Income is significantly higher in major cities, said Thuy Le, chairwoman of VinFast and vice chairwoman of the Vingroup. The difference is significant enough that she is confident about the planned production capacity for the automaker, 250,000 vehicles annually. In fact, that's at a modest 38 units an hour, slow by global standards and when pressed, VinFast officials acknowledged they could ramp up to something closer to industry norm, around 60 an hour.

The question is whether they will find market demand. Vietnam's population is growing fast and, at 93 million, is larger than Korea's. But its car market is still relatively tiny, around 300,000 vehicles a year, noted Mike Dunne, an independent industry analyst who has spent more than three decades in Asia.

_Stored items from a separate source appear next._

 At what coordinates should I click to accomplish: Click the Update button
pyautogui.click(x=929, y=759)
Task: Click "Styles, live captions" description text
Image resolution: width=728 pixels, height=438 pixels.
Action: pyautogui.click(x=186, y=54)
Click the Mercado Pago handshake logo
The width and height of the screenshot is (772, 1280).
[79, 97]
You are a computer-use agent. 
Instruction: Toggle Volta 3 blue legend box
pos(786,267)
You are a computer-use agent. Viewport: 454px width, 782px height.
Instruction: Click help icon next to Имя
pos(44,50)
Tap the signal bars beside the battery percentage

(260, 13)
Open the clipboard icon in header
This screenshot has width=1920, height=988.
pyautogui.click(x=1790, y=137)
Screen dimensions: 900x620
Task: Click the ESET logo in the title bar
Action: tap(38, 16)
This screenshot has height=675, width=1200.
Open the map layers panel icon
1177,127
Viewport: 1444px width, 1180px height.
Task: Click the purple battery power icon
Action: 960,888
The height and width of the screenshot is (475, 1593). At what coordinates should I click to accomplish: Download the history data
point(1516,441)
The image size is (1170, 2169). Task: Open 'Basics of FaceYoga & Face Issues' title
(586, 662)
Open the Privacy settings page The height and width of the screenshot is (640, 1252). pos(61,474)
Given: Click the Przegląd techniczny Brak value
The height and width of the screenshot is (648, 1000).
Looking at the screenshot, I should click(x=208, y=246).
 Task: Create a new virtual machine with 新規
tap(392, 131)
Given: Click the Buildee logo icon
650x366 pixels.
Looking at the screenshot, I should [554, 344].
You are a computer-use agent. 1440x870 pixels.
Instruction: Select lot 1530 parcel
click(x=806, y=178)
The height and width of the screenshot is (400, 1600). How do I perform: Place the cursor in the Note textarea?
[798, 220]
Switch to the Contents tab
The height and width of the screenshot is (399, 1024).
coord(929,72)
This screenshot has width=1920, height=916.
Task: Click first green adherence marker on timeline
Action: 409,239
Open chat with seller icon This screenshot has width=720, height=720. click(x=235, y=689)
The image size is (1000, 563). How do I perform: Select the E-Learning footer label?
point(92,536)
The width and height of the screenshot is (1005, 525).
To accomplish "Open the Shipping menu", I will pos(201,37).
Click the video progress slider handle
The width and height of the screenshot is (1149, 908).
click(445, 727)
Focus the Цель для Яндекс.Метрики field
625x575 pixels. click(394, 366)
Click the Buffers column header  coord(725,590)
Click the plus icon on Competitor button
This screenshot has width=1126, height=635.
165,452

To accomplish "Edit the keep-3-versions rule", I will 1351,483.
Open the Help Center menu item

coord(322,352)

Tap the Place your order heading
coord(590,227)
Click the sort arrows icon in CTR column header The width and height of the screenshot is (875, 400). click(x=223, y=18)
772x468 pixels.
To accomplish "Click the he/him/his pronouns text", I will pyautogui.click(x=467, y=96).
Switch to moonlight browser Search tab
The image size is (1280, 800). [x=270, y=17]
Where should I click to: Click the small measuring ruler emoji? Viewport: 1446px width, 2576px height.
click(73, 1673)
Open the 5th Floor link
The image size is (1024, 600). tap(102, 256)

There is little doubt the market will grow, Dunne told CNBC, though he doesn't see that happening fast enough to absorb VinFast's full production. It is possible the company could take some share from established competitors, especially market-dominant Toyota and Hyundai, Dunne added, but he doesn't see those importers ceding volume without a fight.

“So, if I were Vinfast, I would be looking at both domestic and export markets,” he added, especially in Southeast Asia.

That is clearly on the agenda, according to DeLuca. If VinFast can prove itself out, he acknowledged, the company could look at even more challenging opportunities, such as Europe and, perhaps, even the U.S. — though given the U.S.'s past history with Vietnam, expanding in the market could be a challenge, Dunne said.

“Certainly, the ambition is there,” said Dunne.